We have endeavored to set out fully all the record shows, from the filing of the bill to foreclose the trust deed to the approval of the final report of the receiver, for the reason that it is contended by appellees the record is too incomplete and imperfect to present any question for our determination. It is true the record is in two parts, is not well arranged and contains no certificate of evidence, but it is complete enough to present some of the questions raised by the assignment of errors. The record does not show whether there was a hearing at which evidence was heard on the objections filed May 9 to the report of the receiver, or on the objections filed by appellant October 14, the same day the final report was approved. So far as is shown by the record no witnesses were introduced and no testimony heard. The order of October 14 recites that the cause came on “to be heard on the motion and the report of the receiver herein, due notice having been given to all parties hereto.” There is nothing in the order to indicate the hearing of evidence other than the examination of the report, nor does it contain any finding of facts. It is familiar law to the legal profession that in chancery a party in whose favor a decree is rendered, to sustain it on appeal, must preserve the evidence in a certificate of evidence or,the decree must specifically find the facts that were proved on the hearing. This is the reverse of the rule at law. Ryan v. Sanford, 133 Ill. 291; Marvin v. Collins, 98 id. 510.

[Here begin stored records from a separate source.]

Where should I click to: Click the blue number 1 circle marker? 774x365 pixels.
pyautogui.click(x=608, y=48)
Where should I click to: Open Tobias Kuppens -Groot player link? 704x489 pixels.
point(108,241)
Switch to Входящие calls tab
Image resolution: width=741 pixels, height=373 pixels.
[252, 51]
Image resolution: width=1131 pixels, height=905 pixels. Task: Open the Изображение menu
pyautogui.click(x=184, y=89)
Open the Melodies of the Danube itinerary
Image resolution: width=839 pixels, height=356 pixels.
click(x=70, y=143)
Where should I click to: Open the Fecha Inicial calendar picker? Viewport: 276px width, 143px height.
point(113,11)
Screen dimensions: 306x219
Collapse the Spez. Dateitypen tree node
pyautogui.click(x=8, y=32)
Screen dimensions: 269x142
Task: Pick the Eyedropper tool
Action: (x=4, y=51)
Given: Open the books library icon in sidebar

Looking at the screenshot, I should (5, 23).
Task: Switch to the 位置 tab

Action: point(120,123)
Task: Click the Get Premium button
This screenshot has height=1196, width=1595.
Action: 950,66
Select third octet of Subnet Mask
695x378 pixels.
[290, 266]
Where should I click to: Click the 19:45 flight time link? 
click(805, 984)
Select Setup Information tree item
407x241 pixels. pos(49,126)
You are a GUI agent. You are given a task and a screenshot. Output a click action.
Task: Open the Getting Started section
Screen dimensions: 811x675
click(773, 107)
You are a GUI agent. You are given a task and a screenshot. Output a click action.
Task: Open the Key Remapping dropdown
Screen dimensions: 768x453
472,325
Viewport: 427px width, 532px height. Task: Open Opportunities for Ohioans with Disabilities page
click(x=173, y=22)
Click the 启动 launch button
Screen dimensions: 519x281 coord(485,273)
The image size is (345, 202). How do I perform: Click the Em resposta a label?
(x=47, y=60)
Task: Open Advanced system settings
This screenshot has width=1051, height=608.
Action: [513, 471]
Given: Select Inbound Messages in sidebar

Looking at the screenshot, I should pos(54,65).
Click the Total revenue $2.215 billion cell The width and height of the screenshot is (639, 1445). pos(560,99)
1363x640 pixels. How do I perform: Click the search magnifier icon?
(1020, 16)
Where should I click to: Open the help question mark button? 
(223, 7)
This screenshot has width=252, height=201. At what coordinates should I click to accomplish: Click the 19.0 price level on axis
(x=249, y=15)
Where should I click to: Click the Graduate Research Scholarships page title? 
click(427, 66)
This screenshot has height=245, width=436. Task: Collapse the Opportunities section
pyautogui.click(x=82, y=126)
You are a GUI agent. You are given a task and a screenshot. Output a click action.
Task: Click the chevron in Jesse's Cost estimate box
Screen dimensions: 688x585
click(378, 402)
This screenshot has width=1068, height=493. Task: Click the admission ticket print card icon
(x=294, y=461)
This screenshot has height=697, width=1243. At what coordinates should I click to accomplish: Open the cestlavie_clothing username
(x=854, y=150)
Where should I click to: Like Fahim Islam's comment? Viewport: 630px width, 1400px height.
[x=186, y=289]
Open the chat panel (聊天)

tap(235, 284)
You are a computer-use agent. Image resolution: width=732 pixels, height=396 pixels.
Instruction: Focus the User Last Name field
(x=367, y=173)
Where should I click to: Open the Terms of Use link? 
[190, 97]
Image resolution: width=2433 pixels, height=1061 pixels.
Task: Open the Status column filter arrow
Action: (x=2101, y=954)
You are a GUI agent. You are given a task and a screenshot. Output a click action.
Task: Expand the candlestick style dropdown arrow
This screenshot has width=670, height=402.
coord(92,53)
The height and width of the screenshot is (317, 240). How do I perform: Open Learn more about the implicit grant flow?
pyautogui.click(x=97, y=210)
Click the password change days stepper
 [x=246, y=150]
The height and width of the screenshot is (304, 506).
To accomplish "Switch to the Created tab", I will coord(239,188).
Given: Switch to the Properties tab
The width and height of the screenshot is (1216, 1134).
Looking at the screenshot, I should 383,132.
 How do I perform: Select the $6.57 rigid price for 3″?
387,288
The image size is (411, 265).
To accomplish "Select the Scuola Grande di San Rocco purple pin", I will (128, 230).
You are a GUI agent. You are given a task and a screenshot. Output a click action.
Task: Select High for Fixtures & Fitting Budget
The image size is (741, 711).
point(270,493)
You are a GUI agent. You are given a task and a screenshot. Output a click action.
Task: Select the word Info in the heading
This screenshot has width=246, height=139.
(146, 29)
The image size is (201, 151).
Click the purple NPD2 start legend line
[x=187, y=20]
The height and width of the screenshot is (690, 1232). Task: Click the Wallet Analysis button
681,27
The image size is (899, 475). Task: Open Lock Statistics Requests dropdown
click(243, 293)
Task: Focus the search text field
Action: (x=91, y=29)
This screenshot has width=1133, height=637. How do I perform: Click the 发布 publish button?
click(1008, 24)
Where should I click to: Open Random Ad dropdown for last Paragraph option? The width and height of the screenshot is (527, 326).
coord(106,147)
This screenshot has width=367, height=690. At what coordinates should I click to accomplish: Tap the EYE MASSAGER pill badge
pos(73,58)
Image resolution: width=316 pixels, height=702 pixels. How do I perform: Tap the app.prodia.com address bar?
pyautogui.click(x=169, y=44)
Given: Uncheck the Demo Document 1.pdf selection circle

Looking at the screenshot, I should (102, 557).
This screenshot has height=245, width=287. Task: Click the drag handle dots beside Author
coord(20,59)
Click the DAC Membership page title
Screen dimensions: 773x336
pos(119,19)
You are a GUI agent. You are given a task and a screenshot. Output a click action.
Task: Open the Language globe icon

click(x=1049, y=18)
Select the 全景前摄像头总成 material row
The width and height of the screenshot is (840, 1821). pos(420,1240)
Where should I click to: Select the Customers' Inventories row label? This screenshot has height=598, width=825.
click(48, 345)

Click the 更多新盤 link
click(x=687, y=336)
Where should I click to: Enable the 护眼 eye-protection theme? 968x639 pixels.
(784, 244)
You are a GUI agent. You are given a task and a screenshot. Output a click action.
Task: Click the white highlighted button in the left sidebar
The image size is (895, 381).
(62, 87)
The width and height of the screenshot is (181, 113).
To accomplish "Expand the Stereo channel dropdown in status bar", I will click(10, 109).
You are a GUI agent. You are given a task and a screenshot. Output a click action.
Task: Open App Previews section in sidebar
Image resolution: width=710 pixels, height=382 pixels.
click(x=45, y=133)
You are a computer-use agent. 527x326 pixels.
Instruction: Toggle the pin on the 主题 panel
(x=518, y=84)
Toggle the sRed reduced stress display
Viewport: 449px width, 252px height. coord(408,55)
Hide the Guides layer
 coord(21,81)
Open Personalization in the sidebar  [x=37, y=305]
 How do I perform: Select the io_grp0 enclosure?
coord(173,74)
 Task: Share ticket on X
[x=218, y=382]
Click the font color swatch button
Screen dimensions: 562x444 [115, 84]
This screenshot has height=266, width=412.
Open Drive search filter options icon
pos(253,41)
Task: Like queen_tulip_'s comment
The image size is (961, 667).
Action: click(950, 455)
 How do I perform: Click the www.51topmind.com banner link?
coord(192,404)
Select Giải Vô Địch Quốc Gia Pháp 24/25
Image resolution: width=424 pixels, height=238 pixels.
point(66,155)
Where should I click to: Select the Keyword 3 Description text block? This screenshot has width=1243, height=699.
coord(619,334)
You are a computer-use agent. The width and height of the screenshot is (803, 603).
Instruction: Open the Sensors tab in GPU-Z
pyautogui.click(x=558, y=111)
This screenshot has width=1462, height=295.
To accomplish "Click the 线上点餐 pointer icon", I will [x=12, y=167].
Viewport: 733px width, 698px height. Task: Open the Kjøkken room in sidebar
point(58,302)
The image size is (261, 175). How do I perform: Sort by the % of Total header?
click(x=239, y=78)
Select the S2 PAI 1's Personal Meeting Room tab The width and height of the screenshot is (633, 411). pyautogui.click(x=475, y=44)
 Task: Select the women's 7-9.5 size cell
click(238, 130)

There is no mention made of any disposition of the objections in the order of the court, and it is contended by appellees that the presumption is they were filed after the order was entered approving the report. This position is not sustained by the record itself. The bill alleged appellant was the owner of the premises subject to the trust deed. She had also, on May 2, 1902, filed her petition in the case, in which she alleged she was the owner of the equity of redemption and asked that the receiver be required to file a report. She was a party in the case, was known to be so and known to be claiming an interest in the receivership. The order approving the report recites that it was heard on motion and report of the receiver, “due notice having been given to all parties hereto.” Then follows the statement that the order was made “by consent of the party owning the equity of redemption,” which was on the following day struck out. Under this state of the record we would not be justified in presuming that the report was approved before the objections were filed. In the proper order of time in such proceedings the filing of objections would precede the order and judgment approving the report, and the reasonable presumption is that they were filed before the report was approved. Lyon v. Barney, 1 Scam. 387; Glos v. Cary, 194 id. 214.

It is claimed by the appellees .that appellant was not the owner of the equity of redemption and therefore had no interest in the receivership. According to the averments of the bill to foreclose the trust deed she was the owner of it at the time the bill was filed, and according to her sworn statement in her petition filed May 2, 1902, she was the owner of it then, and we find nothing else in the record to the contrary. If she was, in fact, not the owner of the equity of redemption, and if she had no interest in the receivership, this could have been shown on the hearing of her exceptions to the receiver’s report, but we cannot say from this record that she was not- such owner. But even in the absence of objections by an interested party a court should closely scrutinize the accounts of a receiver before approving them. The inclination to be liberal with other people’s property is too well known to be overlooked.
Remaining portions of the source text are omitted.